Las consultas disminuyen o cierran, los quirófanos y UCIs son y serán golpeados por la influencia del coronavirus. Por otra parte, si en mi primera entrada sobre esta cuestión, el 3 de marzo, ya alertaba de la riesgo inherente al contagio del personal sanitario, esto es ya una triste realidad. Es evidente que la morbi-mortalidad por causas distintas al virus aumentará en línea con retrasos diagnósticos y terapéuticos y falta de personal sanitario.

Qué curioso. Pasaron aquellos tiempos felices en los que el sistema público jubiló de golpe y porrazo, a veces con una simple carta o llamada telefónica, a todos los que cumplieran 65 años o los sobrepasaran. De hoy para mañana; en algún caso, de hoy para hoy, como bien me consta. Y ahora solicitan jubilados, MIR que no acabaron su especialidad, incluso estudiantes. ¿Seguirá habiendo esa patética “nota de corte” para empezar a estudiar Medicina?
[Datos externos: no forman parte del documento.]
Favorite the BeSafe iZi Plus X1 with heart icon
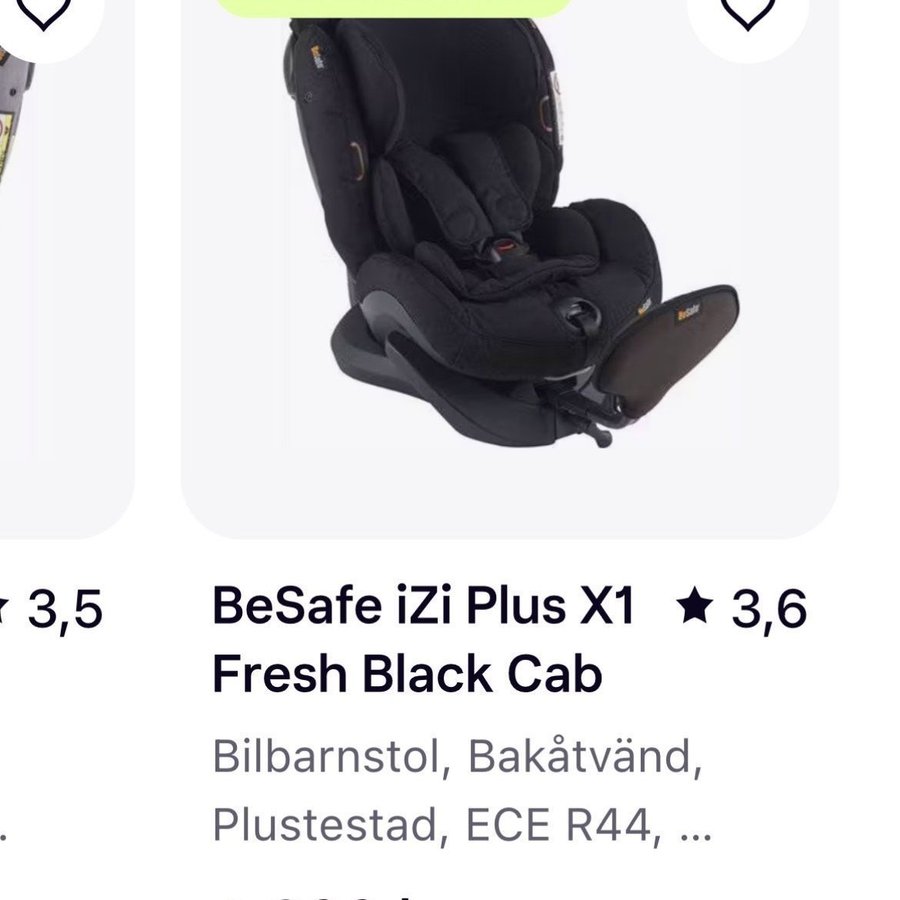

Seguro que sí, porque esto se olvidará y reinarán los "técnicos ingenieriles" sobre los médicos vocacionales.

Si algo caracteriza lo que está ocurriendo en España con esta pandemia es la improvisación. No hay mascarillas, recurramos al altruismo. No hay EPIs, hagámoslos con papel de basura y esparadrapos. Tenemos viejos sin suficiente asistencia sanitaria. Ah, quién lo iba a decir; algo habrá que hacer. Pero bueno, ya vivieron (ya se plantea en algunos medios que se avecina una medicina de catástrofe priorizando el "valor social"). Tuvimos focos, alguno tan pequeño como Madrid. Bien, dispersémoslos, excelente medida, de libro. Es indudable que Hipócrates, Galeno o Paracelso lo hubieran hecho mucho mejor.

Sobra buena gente dispuesta al servicio a los demás. Médicos y personal sanitario en general que están en los sitios peliagudos (Urgencias, UCIs, Plantas…), militares (que bien que saben de orden y disciplina y han de estar sujetos los pobres a mandos políticos ineptos), policías, conductores, personal de farmacia, de alimentación, taxistas… Seguro que me quedan muchos más. A todos ellos dedico esta modesta entrada. Pero parecen faltar cabezas que sepan liderar a tanta buena gente. Ese es nuestro dramático problema. 

Venceremos, dicen. Pues no. Es mentira porque no habrá derrota de ningún enemigo. ¿O es alguien un virus? ¿Es un enemigo un fragmento de RNA revestido de proteínas, que ni está vivo ni deja de estarlo? Seremos, ya lo estamos siendo, derrotados en mayor o menor grado, con muertes, sufrimiento, ansiedad, angustia, miedo, y el empobrecimiento que se avecina que dejará en la más absoluta miseria a muchos. Seremos derrotados por la ineptitud de preventivistas y politiquillos.

Después vendrán los rifirrafes políticos, ya más centrados en la cuestión económica brutal que se avecina. Y más tarde, el coronavirus será tan olvidado como cualquier otra epidemia. Y volveremos a presenciar brillos cientificistas, y las promesas fantásticas de vivir jóvenes hasta los 140 años, jugando con telómeros, o las transhumanistas, que son más simpáticas. 

La Historia, incluso la que hoy mismo se construye desde una actualidad dramática, se olvidará mañana, porque eso, la Historia, nunca se aprende, solo se repite.